• ACTIVITY
Pictures stay out; everything else in the records is to be copied exactly.

• EXERCISE DATA
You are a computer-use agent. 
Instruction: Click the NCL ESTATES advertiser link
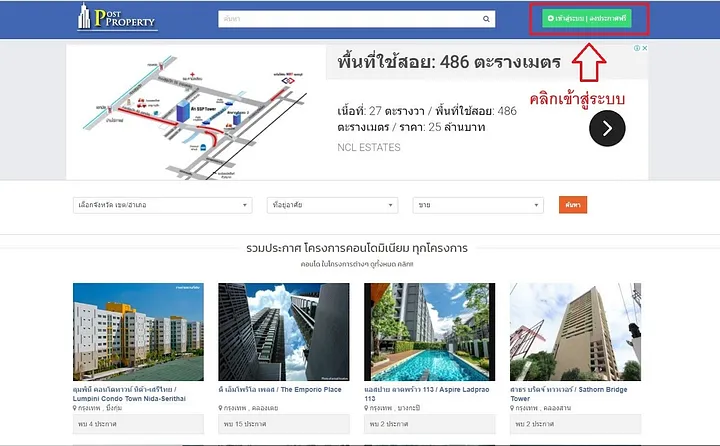pos(369,147)
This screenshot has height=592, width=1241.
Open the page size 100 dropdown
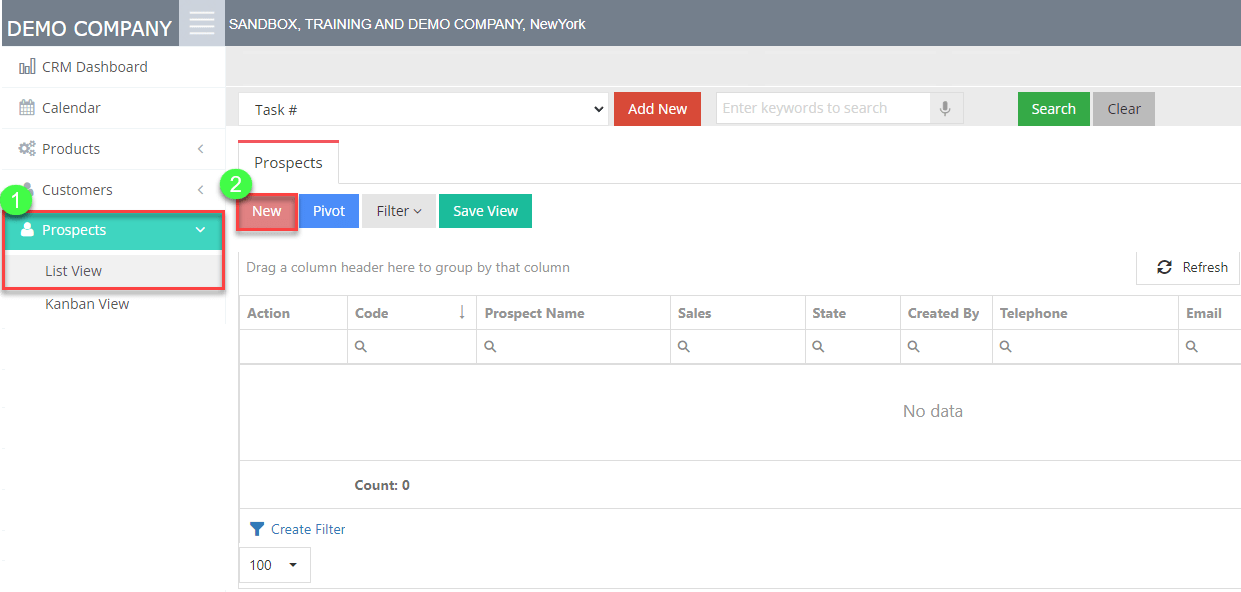click(274, 565)
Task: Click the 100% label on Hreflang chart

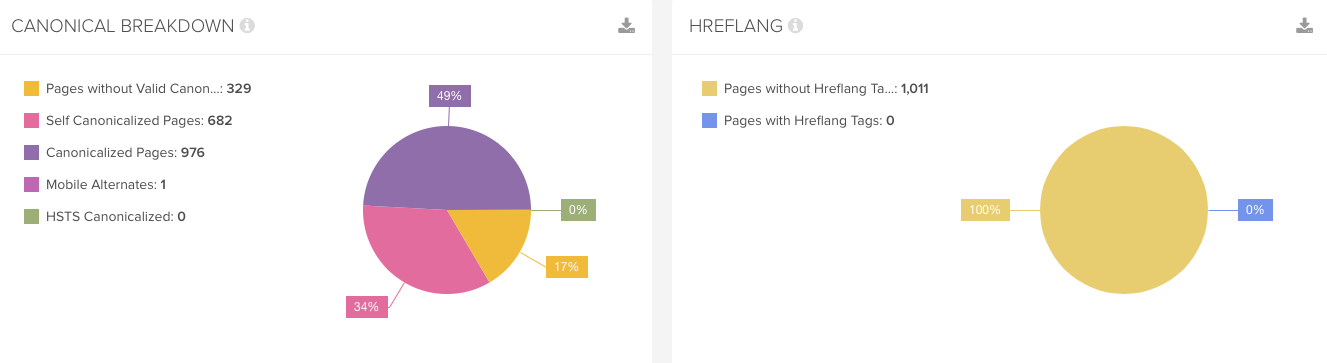Action: [985, 210]
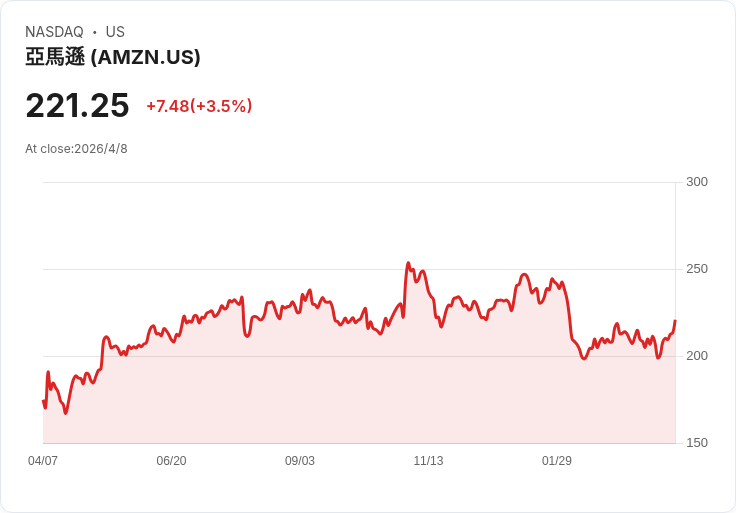Click the At close:2026/4/8 timestamp
Image resolution: width=736 pixels, height=513 pixels.
tap(76, 149)
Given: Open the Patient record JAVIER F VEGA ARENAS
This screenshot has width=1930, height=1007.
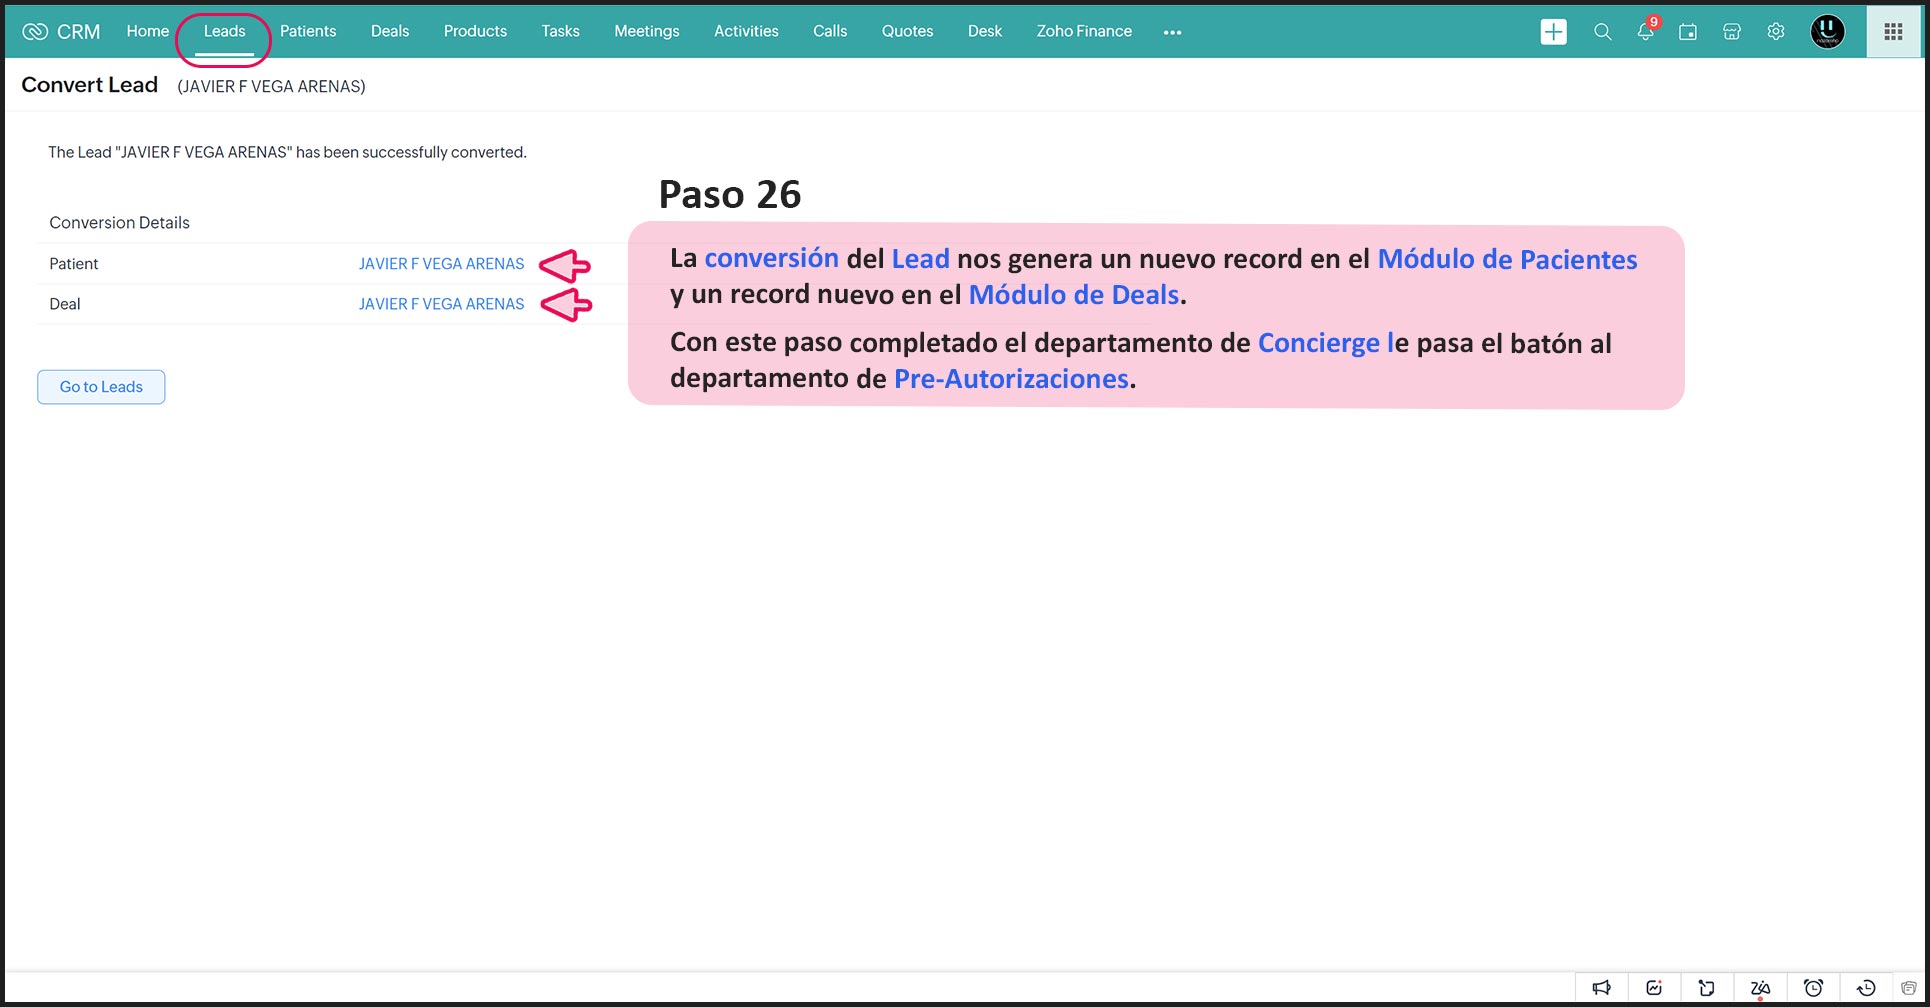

• TASK RESPONSE
You are a computer-use agent. 
Instruction: Click the NCL ESTATES advertiser link
pos(369,147)
This screenshot has height=592, width=1241.
Open the page size 100 dropdown
click(274, 565)
Task: Click the 100% label on Hreflang chart

Action: [985, 210]
Click the At close:2026/4/8 timestamp
Image resolution: width=736 pixels, height=513 pixels.
tap(76, 149)
Given: Open the Patient record JAVIER F VEGA ARENAS
This screenshot has width=1930, height=1007.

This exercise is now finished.